EXERCISE DETAILS -> Through the last line of the entries, please copy every line exactly, starting with the one that contains "Task: Click the blurred applicant name value".

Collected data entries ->
= Beginning of Section =

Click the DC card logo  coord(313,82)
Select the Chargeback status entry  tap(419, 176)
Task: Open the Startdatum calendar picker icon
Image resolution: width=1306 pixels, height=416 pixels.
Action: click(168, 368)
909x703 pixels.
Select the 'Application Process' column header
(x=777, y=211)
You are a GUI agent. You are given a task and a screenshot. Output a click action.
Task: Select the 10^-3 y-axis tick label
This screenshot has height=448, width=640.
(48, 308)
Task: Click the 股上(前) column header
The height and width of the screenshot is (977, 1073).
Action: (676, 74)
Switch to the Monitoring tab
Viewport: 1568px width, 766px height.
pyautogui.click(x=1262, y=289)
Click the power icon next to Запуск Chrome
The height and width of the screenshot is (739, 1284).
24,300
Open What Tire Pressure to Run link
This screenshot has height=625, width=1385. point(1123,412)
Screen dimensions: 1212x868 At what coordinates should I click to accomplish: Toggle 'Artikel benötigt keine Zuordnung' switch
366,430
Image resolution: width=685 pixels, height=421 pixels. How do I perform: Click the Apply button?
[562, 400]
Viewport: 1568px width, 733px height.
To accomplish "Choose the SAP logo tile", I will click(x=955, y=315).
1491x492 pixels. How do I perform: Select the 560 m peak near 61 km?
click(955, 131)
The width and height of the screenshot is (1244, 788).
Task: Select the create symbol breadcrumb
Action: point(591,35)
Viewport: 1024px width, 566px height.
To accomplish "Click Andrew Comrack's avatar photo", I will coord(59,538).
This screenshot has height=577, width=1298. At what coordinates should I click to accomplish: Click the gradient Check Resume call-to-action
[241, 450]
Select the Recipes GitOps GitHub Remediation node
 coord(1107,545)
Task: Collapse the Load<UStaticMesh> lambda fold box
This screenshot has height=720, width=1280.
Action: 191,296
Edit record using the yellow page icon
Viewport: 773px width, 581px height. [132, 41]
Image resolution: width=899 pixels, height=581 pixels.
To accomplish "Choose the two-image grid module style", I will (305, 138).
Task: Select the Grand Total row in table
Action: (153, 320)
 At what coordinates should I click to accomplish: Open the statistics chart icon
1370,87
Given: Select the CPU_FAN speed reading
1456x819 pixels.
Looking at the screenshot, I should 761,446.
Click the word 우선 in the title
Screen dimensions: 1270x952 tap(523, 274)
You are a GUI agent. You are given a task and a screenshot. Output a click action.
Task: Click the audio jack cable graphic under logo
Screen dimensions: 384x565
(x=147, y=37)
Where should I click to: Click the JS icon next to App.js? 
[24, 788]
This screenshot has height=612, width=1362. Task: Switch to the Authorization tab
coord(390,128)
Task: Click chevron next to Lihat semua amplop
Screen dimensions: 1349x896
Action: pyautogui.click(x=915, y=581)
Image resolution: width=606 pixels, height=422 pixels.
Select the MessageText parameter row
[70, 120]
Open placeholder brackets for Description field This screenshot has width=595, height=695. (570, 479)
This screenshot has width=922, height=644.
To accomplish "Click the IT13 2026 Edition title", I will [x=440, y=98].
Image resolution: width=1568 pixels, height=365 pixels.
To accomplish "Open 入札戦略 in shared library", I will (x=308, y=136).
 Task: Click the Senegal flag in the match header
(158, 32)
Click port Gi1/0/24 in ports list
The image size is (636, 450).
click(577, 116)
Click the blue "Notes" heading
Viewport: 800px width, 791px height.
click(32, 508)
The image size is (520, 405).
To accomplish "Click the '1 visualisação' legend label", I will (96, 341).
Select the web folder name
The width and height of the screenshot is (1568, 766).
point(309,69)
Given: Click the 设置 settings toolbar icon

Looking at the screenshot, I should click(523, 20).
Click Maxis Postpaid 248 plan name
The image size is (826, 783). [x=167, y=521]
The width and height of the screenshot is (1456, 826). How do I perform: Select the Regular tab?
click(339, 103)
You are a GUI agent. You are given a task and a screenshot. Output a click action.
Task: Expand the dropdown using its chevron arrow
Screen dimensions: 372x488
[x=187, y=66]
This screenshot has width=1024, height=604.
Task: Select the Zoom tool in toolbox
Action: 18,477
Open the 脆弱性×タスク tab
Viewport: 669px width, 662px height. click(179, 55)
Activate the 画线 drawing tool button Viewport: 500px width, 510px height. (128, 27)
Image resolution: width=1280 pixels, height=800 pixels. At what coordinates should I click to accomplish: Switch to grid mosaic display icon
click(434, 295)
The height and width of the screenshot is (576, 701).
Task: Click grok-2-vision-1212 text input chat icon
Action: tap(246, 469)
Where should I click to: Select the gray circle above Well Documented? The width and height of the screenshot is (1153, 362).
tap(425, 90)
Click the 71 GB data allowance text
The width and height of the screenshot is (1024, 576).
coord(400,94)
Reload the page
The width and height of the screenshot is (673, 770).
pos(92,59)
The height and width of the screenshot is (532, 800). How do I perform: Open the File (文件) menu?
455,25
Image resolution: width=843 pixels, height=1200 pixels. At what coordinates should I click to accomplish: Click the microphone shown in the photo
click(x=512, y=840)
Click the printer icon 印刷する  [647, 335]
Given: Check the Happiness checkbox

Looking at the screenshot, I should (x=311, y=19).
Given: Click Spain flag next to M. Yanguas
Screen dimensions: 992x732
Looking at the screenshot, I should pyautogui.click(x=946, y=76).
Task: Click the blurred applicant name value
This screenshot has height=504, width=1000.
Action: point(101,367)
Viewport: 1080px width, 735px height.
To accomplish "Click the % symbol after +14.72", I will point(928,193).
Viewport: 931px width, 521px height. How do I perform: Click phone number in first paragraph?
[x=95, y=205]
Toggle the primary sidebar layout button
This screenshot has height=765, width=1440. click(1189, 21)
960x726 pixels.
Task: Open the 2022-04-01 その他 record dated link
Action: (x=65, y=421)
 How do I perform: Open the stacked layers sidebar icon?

= End of Section =

REPLY TO THE TASK ->
Task: Click the blurred applicant name value
This screenshot has height=504, width=1000.
Action: point(101,367)
Viewport: 1080px width, 735px height.
To accomplish "Click the % symbol after +14.72", I will point(928,193).
Viewport: 931px width, 521px height. How do I perform: Click phone number in first paragraph?
[x=95, y=205]
Toggle the primary sidebar layout button
This screenshot has height=765, width=1440. click(1189, 21)
960x726 pixels.
Task: Open the 2022-04-01 その他 record dated link
Action: (x=65, y=421)
 How do I perform: Open the stacked layers sidebar icon?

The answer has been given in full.